▶ 課題内容 A: 下の要素検索の一覧について、一覧の先頭から始まり「266, 982, 286)」を含む行で終わる範囲(両端を含む)の各行を、1行を1つの文字列とするJSONリストに変換してください。空行は除いてください。

将棋界で藤井聡太五冠(19)の快進撃が続く。タイトル戦は2021年7月から負けなしの12連勝中で、今後は前人未到の八冠全制覇を達成できるかどうかが注目されている。その藤井五冠の活躍を支えているのが将棋AI(人工知能)だ。日本社会の中で、実は将棋界は隠れた「AI先進国」。約200人の現役棋士が日常使いの感覚で将棋AIを活用しているという。日本将棋連盟の佐藤康光会長に聞いた。
より質が高く効果的な勉強法が可能に
――藤井五冠の活躍をどうみますか。
「まず本人の資質と努力が大きいです。小学生の時から『詰将棋解答選手権』で優勝した終盤力に加え、将棋の真理を極めたいという真摯な探究心が、より手を深く読む姿勢につながっています。昨年度の竜王戦、王将戦で実力者の豊島将之九段、渡辺明名人がそろってストレート負けしたことは、今後2度と起こらないと思えるほどの衝撃でした」

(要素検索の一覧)
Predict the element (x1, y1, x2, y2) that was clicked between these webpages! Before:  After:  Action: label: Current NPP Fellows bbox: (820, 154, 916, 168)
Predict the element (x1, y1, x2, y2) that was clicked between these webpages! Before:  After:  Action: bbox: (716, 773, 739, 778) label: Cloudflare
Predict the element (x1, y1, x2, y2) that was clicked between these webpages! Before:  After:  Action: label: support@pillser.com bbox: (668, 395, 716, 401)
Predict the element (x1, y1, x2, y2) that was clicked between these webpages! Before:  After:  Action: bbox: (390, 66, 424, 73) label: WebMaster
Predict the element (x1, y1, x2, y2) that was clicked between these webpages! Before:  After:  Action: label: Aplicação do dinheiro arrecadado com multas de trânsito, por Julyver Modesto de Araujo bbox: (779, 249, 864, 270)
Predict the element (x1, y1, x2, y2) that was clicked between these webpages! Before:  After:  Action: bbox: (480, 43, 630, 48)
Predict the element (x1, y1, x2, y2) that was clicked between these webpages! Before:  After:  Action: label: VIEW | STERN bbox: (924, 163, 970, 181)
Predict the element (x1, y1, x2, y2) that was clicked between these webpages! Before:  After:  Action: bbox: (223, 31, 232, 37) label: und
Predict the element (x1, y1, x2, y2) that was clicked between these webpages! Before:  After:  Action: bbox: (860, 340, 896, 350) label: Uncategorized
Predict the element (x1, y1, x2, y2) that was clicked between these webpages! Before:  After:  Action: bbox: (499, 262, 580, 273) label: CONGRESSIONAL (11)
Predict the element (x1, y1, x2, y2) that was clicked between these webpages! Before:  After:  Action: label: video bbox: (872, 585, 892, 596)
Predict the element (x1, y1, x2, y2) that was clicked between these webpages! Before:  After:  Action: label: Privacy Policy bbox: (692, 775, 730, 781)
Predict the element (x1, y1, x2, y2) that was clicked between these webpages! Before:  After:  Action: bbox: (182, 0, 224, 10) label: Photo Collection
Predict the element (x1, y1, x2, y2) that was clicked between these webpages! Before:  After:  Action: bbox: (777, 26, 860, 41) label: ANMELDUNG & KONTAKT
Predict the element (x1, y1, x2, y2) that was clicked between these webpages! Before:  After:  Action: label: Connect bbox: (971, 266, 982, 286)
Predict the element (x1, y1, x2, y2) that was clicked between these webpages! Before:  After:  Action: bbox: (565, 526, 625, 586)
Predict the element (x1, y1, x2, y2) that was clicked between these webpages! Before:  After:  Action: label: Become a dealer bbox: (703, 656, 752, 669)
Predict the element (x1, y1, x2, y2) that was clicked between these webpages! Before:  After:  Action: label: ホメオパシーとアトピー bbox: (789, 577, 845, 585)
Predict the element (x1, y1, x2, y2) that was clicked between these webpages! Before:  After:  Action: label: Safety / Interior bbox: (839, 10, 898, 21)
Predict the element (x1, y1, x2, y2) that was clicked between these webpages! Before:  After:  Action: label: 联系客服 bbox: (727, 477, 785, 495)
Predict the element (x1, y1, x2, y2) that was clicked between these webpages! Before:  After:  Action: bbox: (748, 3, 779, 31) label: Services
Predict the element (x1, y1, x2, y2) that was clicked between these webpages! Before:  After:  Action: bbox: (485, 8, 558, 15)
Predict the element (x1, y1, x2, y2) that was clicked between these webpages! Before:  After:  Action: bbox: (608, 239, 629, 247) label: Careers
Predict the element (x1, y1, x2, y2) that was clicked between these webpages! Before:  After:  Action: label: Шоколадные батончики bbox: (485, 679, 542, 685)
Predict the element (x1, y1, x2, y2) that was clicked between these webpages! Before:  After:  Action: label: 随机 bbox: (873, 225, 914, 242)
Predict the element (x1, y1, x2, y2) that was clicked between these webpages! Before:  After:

▶ 課題内容 B: 上の将棋AIに関する抜粋から、「将棋界で藤井聡太五冠(19)」で始まり「いと思えるほどの衝撃でした」」で終わる部分を一字一句たがえずに書き写してください。

▶ 解答例 A:
[
  "Predict the element (x1, y1, x2, y2) that was clicked between these webpages! Before:  After:  Action: label: Current NPP Fellows bbox: (820, 154, 916, 168)",
  "Predict the element (x1, y1, x2, y2) that was clicked between these webpages! Before:  After:  Action: bbox: (716, 773, 739, 778) label: Cloudflare",
  "Predict the element (x1, y1, x2, y2) that was clicked between these webpages! Before:  After:  Action: label: support@pillser.com bbox: (668, 395, 716, 401)",
  "Predict the element (x1, y1, x2, y2) that was clicked between these webpages! Before:  After:  Action: bbox: (390, 66, 424, 73) label: WebMaster",
  "Predict the element (x1, y1, x2, y2) that was clicked between these webpages! Before:  After:  Action: label: Aplicação do dinheiro arrecadado com multas de trânsito, por Julyver Modesto de Araujo bbox: (779, 249, 864, 270)",
  "Predict the element (x1, y1, x2, y2) that was clicked between these webpages! Before:  After:  Action: bbox: (480, 43, 630, 48)",
  "Predict the element (x1, y1, x2, y2) that was clicked between these webpages! Before:  After:  Action: label: VIEW | STERN bbox: (924, 163, 970, 181)",
  "Predict the element (x1, y1, x2, y2) that was clicked between these webpages! Before:  After:  Action: bbox: (223, 31, 232, 37) label: und",
  "Predict the element (x1, y1, x2, y2) that was clicked between these webpages! Before:  After:  Action: bbox: (860, 340, 896, 350) label: Uncategorized",
  "Predict the element (x1, y1, x2, y2) that was clicked between these webpages! Before:  After:  Action: bbox: (499, 262, 580, 273) label: CONGRESSIONAL (11)",
  "Predict the element (x1, y1, x2, y2) that was clicked between these webpages! Before:  After:  Action: label: video bbox: (872, 585, 892, 596)",
  "Predict the element (x1, y1, x2, y2) that was clicked between these webpages! Before:  After:  Action: label: Privacy Policy bbox: (692, 775, 730, 781)",
  "Predict the element (x1, y1, x2, y2) that was clicked between these webpages! Before:  After:  Action: bbox: (182, 0, 224, 10) label: Photo Collection",
  "Predict the element (x1, y1, x2, y2) that was clicked between these webpages! Before:  After:  Action: bbox: (777, 26, 860, 41) label: ANMELDUNG & KONTAKT",
  "Predict the element (x1, y1, x2, y2) that was clicked between these webpages! Before:  After:  Action: label: Connect bbox: (971, 266, 982, 286)"
]

▶ 解答例 B:
将棋界で藤井聡太五冠(19)の快進撃が続く。タイトル戦は2021年7月から負けなしの12連勝中で、今後は前人未到の八冠全制覇を達成できるかどうかが注目されている。その藤井五冠の活躍を支えているのが将棋AI(人工知能)だ。日本社会の中で、実は将棋界は隠れた「AI先進国」。約200人の現役棋士が日常使いの感覚で将棋AIを活用しているという。日本将棋連盟の佐藤康光会長に聞いた。
より質が高く効果的な勉強法が可能に
――藤井五冠の活躍をどうみますか。
「まず本人の資質と努力が大きいです。小学生の時から『詰将棋解答選手権』で優勝した終盤力に加え、将棋の真理を極めたいという真摯な探究心が、より手を深く読む姿勢につながっています。昨年度の竜王戦、王将戦で実力者の豊島将之九段、渡辺明名人がそろってストレート負けしたことは、今後2度と起こらないと思えるほどの衝撃でした」